§ Assigned task: Copy the part of the article on ExxonMobil's move to Texas starting with "According to preliminary" and going on through "the Garden State.", word for word.

According to preliminary results released following the company’s annual meeting, the Texas redomiciliation proposal passed with approximately 71.3% support. More than 3.6 billion shares, representing roughly 88.2% of ExxonMobil’s outstanding shares, were represented at the meeting.

“We’re gratified by the strong support our investors demonstrated in these vote totals,” ExxonMobil said in a statement.

At home in the Lone Star State

The vote advances a move ExxonMobil has framed as largely symbolic.

As NJBIZ reported in March when the proposal was first announced, the company has been headquartered in Texas since 1989. It maintains limited operational ties to New Jersey beyond its historical incorporation status dating back to 1882, when of New Jersey – later known as Exxon Corp. – was incorporated in the Garden State.

In proxy materials filed with the U.S. Securities and Exchange Commission earlier this year, ExxonMobil argued Texas offers a “predictable and common-sense regulatory environment” and said the state’s legislators, judges and juries are generally “more familiar with our business and operations.”

The company also emphasized that the move would not affect operations, assets or employee locations and said it does not intend to adopt provisions under Texas law that would weaken shareholder rights.

ExxonMobil argued Texas offers a ‘predictable and common-sense regulatory environment.’

ExxonMobil also noted in its SEC filings that Texas already serves as the center for its executive leadership, corporate functions, major research facilities and most of its U.S. workforce, centered on its headquarters campus in Spring, Texas (just north of Houston). As part of a broader corporate restructuring effort, the company said it began relocating research and development operations from New Jersey to Texas in 2024.

Reigniting criticism

The proposal nevertheless faced opposition from proxy advisory firms Glass Lewis and Institutional Shareholder Services, both of which recommended shareholders vote against the redomiciliation over governance and shareholder-rights concerns.

§ Provided records:
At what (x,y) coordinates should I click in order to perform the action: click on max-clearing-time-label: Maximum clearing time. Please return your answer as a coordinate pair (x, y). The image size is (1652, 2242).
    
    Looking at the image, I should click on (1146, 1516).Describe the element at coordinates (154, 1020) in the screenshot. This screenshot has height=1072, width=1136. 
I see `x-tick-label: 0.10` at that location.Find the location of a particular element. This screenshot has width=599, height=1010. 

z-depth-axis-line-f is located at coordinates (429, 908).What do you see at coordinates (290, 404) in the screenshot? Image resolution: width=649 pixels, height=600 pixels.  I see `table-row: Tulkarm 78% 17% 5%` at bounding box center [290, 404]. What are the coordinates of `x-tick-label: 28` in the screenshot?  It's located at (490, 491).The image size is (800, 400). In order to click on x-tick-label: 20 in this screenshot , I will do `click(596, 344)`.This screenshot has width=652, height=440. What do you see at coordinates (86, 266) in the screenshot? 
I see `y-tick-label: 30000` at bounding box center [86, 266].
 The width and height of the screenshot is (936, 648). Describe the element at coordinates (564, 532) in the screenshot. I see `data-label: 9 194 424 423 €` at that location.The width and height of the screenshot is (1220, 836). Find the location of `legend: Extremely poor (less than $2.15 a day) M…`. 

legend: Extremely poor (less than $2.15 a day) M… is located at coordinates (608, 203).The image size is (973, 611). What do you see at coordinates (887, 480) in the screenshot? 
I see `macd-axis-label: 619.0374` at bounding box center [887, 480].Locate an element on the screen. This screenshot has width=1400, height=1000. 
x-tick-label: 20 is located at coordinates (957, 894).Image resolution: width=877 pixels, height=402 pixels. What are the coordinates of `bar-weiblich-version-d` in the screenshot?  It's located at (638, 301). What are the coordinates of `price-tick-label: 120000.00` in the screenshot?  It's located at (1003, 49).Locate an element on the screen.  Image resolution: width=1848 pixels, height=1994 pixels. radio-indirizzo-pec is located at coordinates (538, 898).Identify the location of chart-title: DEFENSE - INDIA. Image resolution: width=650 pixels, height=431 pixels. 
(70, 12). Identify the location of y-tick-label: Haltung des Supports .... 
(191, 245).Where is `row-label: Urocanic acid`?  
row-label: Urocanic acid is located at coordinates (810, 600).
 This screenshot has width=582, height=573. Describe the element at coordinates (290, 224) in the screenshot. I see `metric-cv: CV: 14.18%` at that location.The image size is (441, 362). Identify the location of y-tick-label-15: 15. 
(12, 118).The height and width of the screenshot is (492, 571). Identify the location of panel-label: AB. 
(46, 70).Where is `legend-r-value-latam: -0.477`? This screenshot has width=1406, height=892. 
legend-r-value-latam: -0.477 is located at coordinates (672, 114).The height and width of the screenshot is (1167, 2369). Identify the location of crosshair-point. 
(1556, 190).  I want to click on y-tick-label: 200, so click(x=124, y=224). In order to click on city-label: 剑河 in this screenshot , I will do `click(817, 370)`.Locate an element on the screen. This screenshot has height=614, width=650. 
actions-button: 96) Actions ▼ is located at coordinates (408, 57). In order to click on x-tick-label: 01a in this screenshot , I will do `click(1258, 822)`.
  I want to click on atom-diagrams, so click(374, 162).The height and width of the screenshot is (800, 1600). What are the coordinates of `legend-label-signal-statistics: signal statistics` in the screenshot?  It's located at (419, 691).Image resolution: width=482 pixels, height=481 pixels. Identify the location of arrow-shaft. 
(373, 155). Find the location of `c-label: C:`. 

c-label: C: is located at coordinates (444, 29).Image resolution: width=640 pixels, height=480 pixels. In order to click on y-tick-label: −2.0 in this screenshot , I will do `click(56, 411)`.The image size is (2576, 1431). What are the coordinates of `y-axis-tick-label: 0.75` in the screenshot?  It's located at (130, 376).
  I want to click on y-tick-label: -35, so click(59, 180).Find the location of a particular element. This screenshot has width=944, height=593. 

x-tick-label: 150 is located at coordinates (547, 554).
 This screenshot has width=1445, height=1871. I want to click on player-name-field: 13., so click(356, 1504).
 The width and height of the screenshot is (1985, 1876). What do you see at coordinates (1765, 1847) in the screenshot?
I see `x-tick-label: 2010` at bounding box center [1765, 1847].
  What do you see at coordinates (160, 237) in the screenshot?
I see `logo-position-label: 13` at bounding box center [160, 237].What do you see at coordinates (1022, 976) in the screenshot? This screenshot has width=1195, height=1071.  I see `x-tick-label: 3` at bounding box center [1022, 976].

§ Result for this task:
According to preliminary results released following the company’s annual meeting, the Texas redomiciliation proposal passed with approximately 71.3% support. More than 3.6 billion shares, representing roughly 88.2% of ExxonMobil’s outstanding shares, were represented at the meeting.

“We’re gratified by the strong support our investors demonstrated in these vote totals,” ExxonMobil said in a statement.

At home in the Lone Star State

The vote advances a move ExxonMobil has framed as largely symbolic.

As NJBIZ reported in March when the proposal was first announced, the company has been headquartered in Texas since 1989. It maintains limited operational ties to New Jersey beyond its historical incorporation status dating back to 1882, when of New Jersey – later known as Exxon Corp. – was incorporated in the Garden State.